- Wabagai Location in Manipur, India Wabagai Wabagai (India)
- Coordinates: 24°32′N 93°56′E﻿ / ﻿24.53°N 93.93°E
- Country: India
- State: Manipur
- District: Kakching
- Elevation: 778 m (2,552 ft)

Population (2011)
- • Total: 8,578

Languages
- • Official: Meiteilon (Manipuri)
- Time zone: UTC+5:30 (IST)
- PIN: 795103
- Telephone code: 03848
- Vehicle registration: MN
- Website: manipur.gov.in

= Wabagai =

Wabagai is a town in Kakching district in Manipur, India. It is located on the bank to the Sekmai river.

==Geography==
Wabagai is located at . It has an average elevation of 778 metres (2555 feet). It is located 39 km to the south east from Imphal.

==Education==
Wabagai Higher secondary school is the oldest and famous school in and around the town. It is a co-educational in structure. Courses run from standard VI to XII. Medium of instruction is Meitei.Apart from this there are some private run schools also such as The Amutombi Devine Life English School at Lamkhai Bazar, Grace Reach Academy at Hiyanglam Lai Panghanba, The Pole Star School at Wabagai Bamon Leirak, etc.

==Transportation==
Mayai Lambi road, state highway connects the Imphal with the national highway no 39 at Kakching through Wabagai. Wabagai connects with Sugnu by Wabagai-Sugunu road.

==Agriculture==
Paddy (Rice) is the main crop grown all around the town.

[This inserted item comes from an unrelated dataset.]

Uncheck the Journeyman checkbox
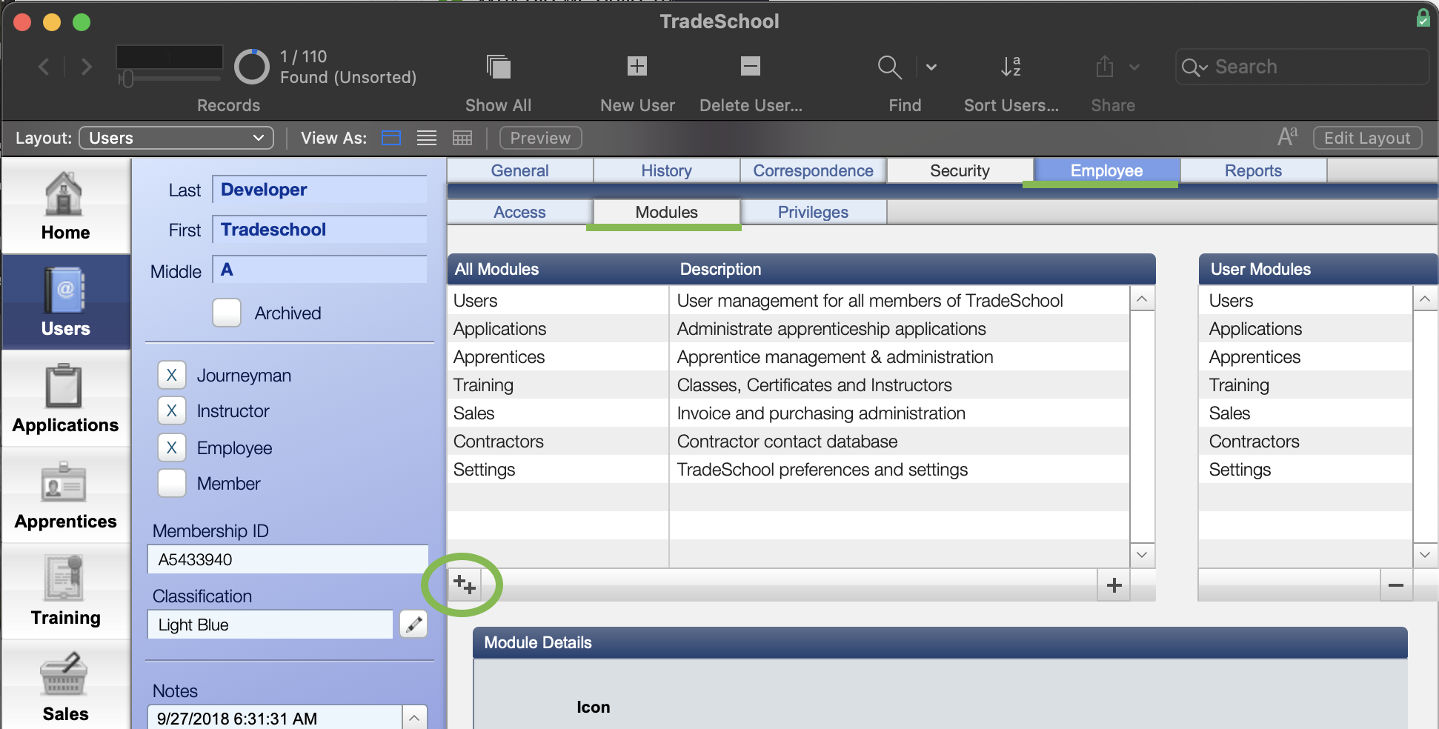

Wabagai is famous for the production of cabbage and cauliflower in Manipur. Small scale poultry and piggery farmings are also seen here.

==Shopping centre==
Wabagai Lamkhai is the main shopping centre in Wabagai. Agricultural commodities especially fruits and vegetables are very famous here. It is very busy during the morning hours as the export of the vegetable and other agricultural commodities to the other parts of the Manipur are done during this time.

==Music==
People of Wabagai love music. Many famous singers are also associated from this place. Baby Pusparani, a singer of modern Meitei song is from Wabagai.

==Demographics==
As of 2011 India census, Wabagai is a large village located in Kakching district, Manipur with total 1810 families residing. The Wabagai village has population of 8578 of which 4292 are males while 4286 are females as per Population Census 2011.
In Wabagai village population of children with age 0-6 is 1196 which makes up 13.94 % of total population of village. Average Sex Ratio of Wabagai village is 999 which is higher than Manipur state average of 985. Child Sex Ratio for the Wabagai as per census is 917, lower than Manipur average of 930

==Politics==
Wabagai assembly constituency (Assembly Constituency No. 36) is part of Outer Manipur (Lok Sabha constituency).